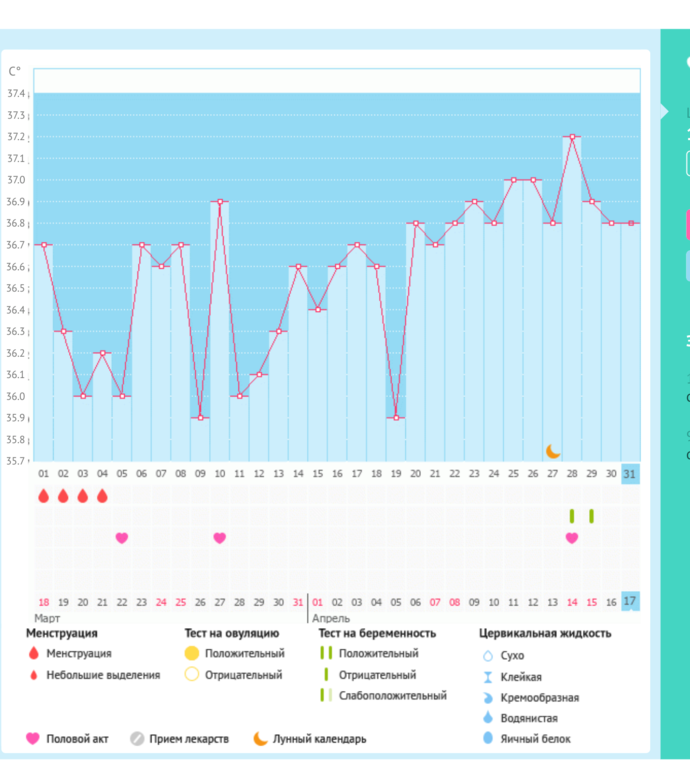Click the 'Яичный белок' cervical fluid legend icon

click(488, 739)
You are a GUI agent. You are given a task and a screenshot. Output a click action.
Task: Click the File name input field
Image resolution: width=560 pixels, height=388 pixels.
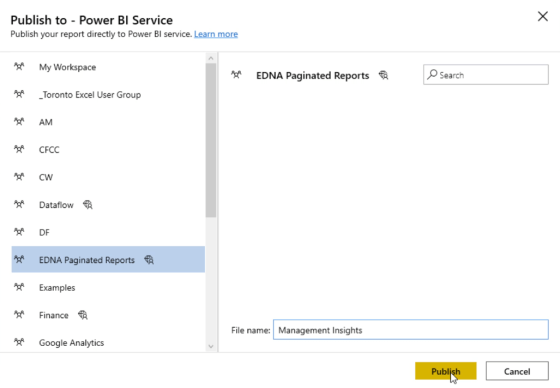(411, 329)
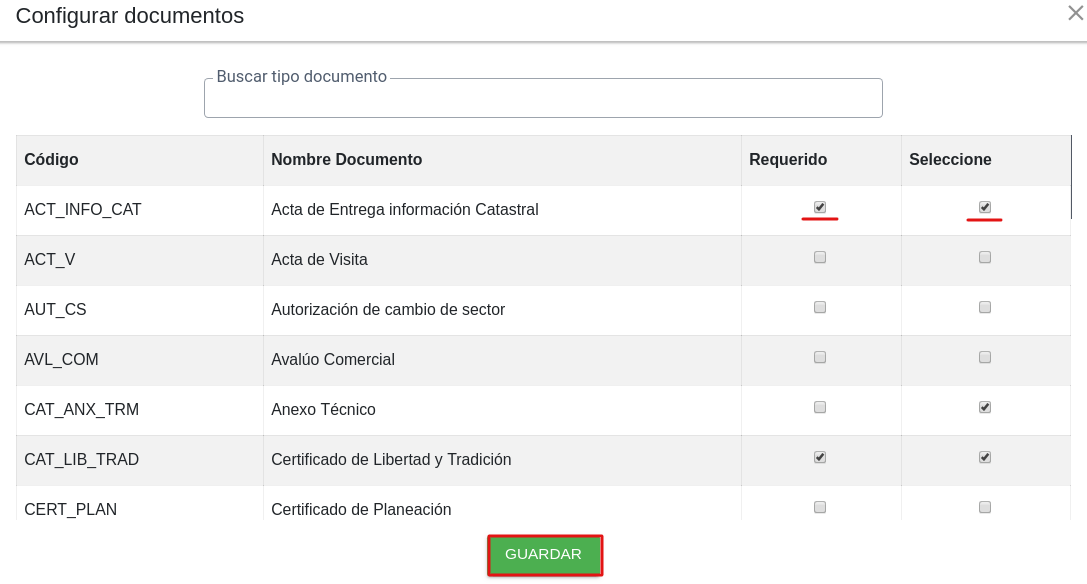Tick Seleccione for AVL_COM row
The width and height of the screenshot is (1087, 584).
984,357
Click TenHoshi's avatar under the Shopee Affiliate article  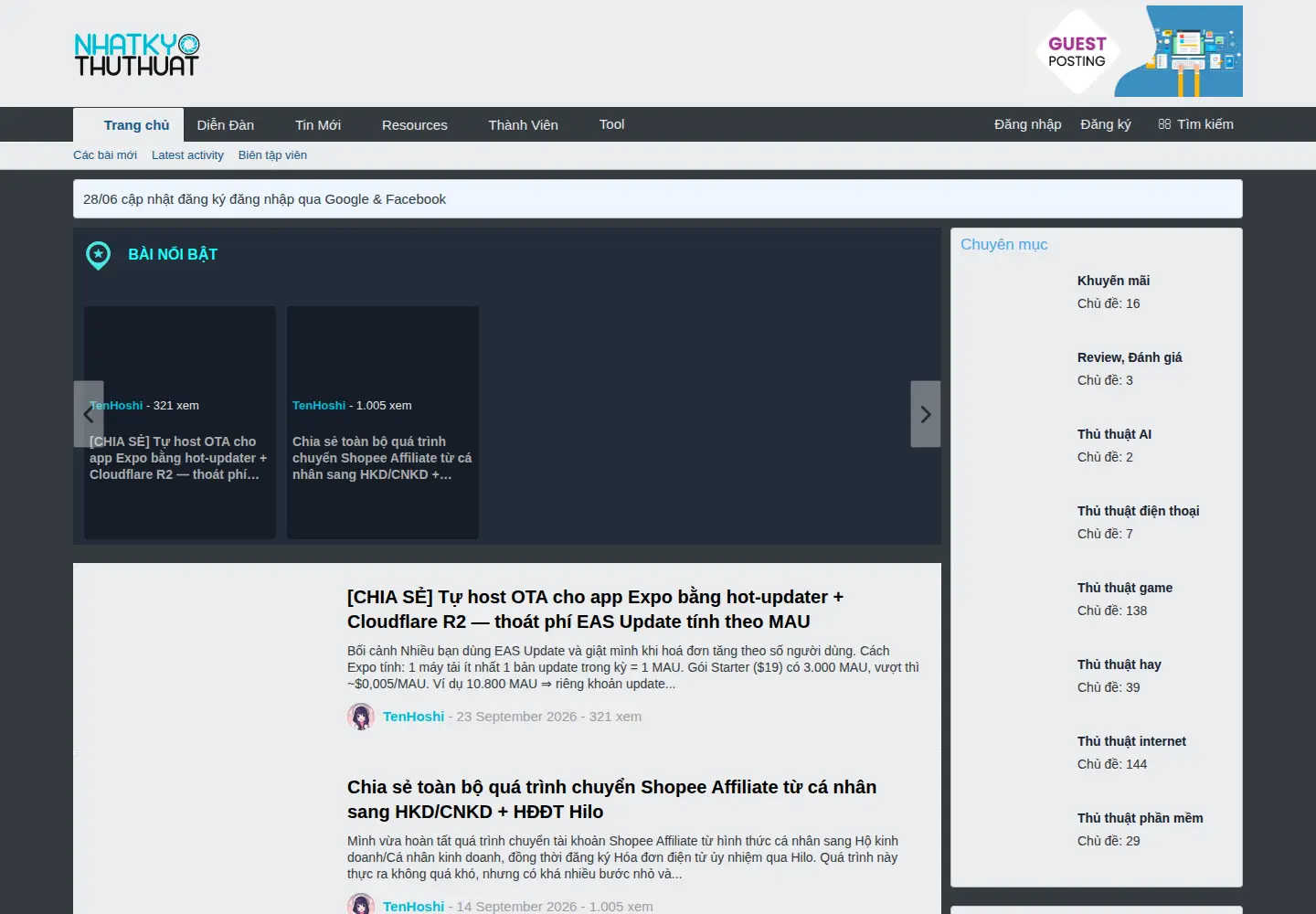point(361,904)
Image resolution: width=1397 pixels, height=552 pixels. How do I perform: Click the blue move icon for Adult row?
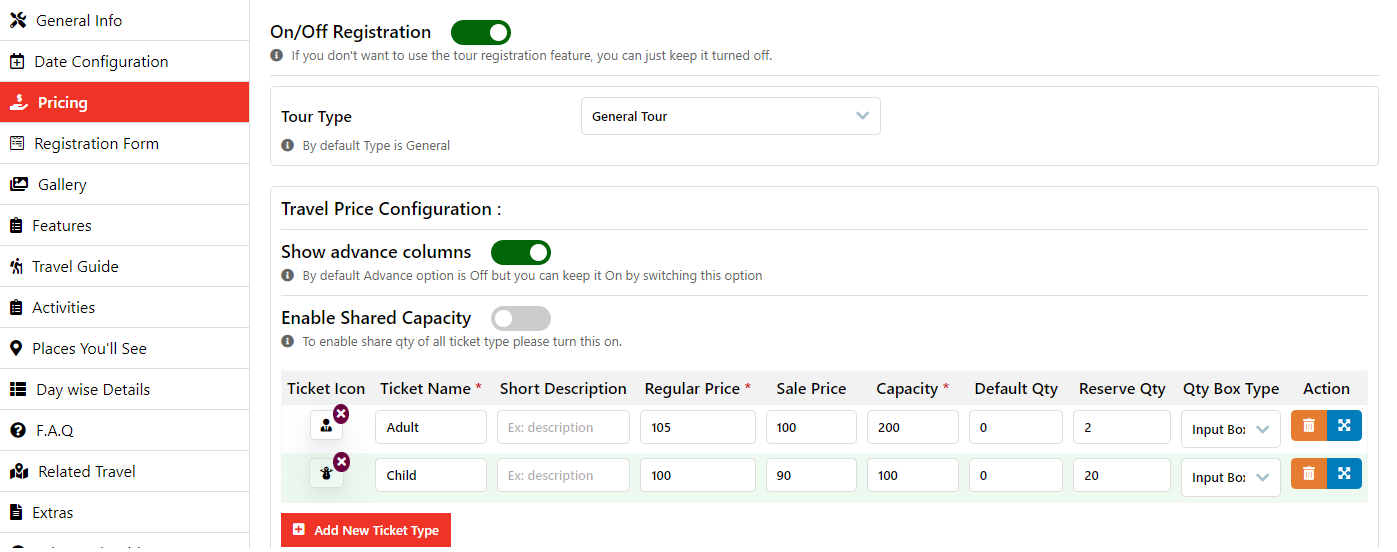coord(1344,426)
==================================================
### Your assignment:
I would like you to set down the lines above, from the one containing "Image resolution: width=1397" to the final line, exactly as written and without pictures.

### Exercise output:
Image resolution: width=1397 pixels, height=552 pixels. How do I perform: Click the blue move icon for Adult row?
coord(1344,426)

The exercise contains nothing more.